▸ **Your task**
Using the entries that follow, state how many lines contain "agent", with no other words.

[Records for this exercise Boundary: Start]

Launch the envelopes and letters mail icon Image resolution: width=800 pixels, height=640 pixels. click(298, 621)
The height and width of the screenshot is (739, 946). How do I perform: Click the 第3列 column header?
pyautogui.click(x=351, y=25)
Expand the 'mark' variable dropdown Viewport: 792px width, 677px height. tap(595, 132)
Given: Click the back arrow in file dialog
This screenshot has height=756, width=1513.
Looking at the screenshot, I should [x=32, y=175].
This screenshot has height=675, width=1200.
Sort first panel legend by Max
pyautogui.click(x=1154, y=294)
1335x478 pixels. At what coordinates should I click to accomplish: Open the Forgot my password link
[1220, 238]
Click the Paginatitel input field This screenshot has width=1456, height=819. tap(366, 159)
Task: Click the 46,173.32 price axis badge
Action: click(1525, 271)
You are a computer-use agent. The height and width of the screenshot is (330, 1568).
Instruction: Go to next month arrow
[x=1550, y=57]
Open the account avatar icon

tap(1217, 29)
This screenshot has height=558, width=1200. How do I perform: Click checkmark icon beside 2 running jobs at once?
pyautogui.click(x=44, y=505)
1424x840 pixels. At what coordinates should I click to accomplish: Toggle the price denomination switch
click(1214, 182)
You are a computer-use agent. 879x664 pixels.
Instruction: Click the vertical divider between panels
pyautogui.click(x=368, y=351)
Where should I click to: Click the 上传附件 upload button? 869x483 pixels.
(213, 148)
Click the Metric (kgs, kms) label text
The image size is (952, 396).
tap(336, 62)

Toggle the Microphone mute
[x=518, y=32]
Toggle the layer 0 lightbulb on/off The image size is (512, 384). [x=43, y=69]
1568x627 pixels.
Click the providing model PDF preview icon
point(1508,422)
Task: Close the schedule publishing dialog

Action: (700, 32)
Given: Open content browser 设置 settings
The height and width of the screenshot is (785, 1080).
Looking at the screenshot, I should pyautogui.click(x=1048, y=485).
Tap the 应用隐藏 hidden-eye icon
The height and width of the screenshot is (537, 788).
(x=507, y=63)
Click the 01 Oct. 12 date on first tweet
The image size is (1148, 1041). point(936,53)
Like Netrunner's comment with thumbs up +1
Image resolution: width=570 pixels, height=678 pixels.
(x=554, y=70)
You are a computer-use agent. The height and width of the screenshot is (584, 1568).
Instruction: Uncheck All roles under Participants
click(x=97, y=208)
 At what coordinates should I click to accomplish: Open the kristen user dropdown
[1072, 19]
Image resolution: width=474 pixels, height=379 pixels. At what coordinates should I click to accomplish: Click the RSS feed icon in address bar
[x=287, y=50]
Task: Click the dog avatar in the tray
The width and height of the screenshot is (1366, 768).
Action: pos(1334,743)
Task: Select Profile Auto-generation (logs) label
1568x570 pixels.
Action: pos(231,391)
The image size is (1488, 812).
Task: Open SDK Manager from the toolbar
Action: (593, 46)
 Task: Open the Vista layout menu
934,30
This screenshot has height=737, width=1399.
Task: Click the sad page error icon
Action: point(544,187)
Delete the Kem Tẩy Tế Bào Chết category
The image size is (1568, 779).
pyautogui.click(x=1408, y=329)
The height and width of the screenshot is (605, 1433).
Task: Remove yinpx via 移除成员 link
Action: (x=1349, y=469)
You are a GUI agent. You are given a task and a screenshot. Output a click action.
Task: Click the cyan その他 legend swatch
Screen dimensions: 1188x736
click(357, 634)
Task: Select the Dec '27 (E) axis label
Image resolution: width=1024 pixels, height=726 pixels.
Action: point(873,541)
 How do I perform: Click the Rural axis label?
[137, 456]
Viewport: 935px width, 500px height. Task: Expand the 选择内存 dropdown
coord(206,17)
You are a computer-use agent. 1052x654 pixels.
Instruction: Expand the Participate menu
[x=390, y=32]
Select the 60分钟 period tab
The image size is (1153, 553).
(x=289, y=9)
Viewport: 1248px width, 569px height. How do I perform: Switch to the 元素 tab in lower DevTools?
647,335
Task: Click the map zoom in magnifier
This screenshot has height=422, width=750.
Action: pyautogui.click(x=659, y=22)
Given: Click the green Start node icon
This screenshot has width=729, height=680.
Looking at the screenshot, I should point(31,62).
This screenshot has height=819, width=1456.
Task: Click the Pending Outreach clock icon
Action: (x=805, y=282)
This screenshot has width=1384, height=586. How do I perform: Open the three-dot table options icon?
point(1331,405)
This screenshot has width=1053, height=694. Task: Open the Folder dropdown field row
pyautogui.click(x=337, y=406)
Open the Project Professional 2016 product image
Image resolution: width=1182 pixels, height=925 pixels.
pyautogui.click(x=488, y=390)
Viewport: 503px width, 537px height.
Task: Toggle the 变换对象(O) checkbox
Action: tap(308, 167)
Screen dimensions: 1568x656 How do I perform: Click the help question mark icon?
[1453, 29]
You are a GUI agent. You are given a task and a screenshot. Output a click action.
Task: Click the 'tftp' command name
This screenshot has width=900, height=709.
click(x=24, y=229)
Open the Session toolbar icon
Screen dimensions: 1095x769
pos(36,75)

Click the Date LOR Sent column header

[Records for this exercise Boundary: End]

▸ **Result of the exercise**
6